You and only you get to say what happens or doesn’t happen with it.
Nobody should touch your body in any way unless you say it’s ok. Nobody should pressure you or force you (physically, verbally or otherwise) into doing something with your body that you don’t want to.
Not your parents, not a doctor, not your girlfriend, boyfriend, husband, wife. Not the president or prime minister. NOBODY.
And the same goes for everyone else and their own body.
When you are very young, your parents may have to make certain decisions for you and that’s ok, but even a baby deserves to be treated with respect – for the mum or dad to say “I’m just going to clean your bottom, okay?” or whatever is happening.
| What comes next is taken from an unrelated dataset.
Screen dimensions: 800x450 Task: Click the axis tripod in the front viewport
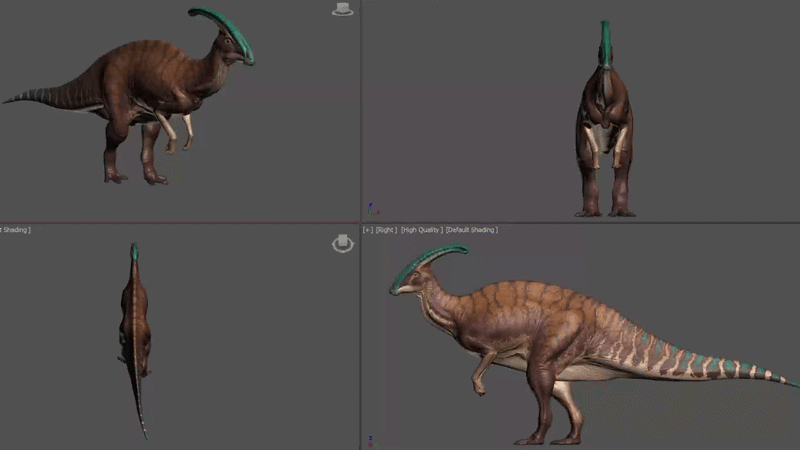click(x=373, y=210)
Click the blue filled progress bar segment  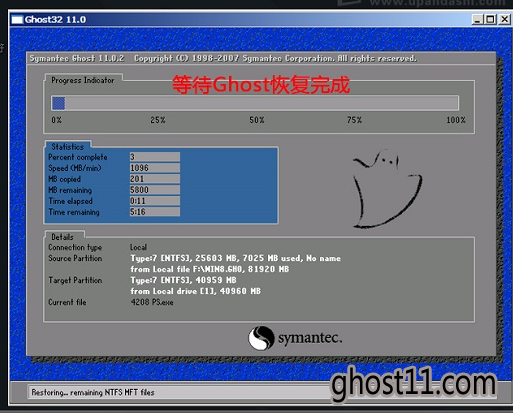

Beyond those very early days, giving consent is an active thing; just because you didn’t say “no”, that doesn’t mean the same as having said “yes”.
There has to be a clear yes, verbal or otherwise, the person needs to fully understand what it is they are agreeing to, and be free from any coercion, or else consent has not been freely given.
This applies in all aspects of life, but it is particularly important when it comes to sex. If you are going to have sex with another person, you need to be sure you have their consent, just as they need to seek yours.
It’s also important to understand that consent can be withdrawn. Just because you say “yes” now, that does not mean you are obligated to continue. You can change your mind at any time and anyone you are with should respect that, and act accordingly. That is, they should:
- Stop what they are doing
- Not try to pressure or coerce you into continuing, or try to make you feel bad
It’s your body! And it is your right to decide whether or not you want to do something with it.
This should all be very simple, but sometimes people don’t always seem to understand. This video puts it in terms that hopefully almost anyone can get:
There can be situations where it is ambiguous. One such case is where a person is drunk, or under the influence of other drugs. Clearly, if they have had so much to drink that they have passed out, then they can’t give their consent.
But somewhere between “a bit tipsy” and “so drunk you can’t see straight” there is a point where you stop having a real understanding of the consequences of what you are doing. And that point is different for different people.
The simplest rule is this: if it is at all unclear, if you are not 100% sure the other person is fully aware of what is happening and happy to continue, then don’t do it. That is the best way to be sure no one gets hurt.
And you have a right to expect the same treatment from people around you, if you happen to be the one who has had a few too many drinks or whatever. Of course, it’s not a great idea to get so drunk you don’t have control of yourself, but if it happens for whatever reason, it is not the same as giving consent.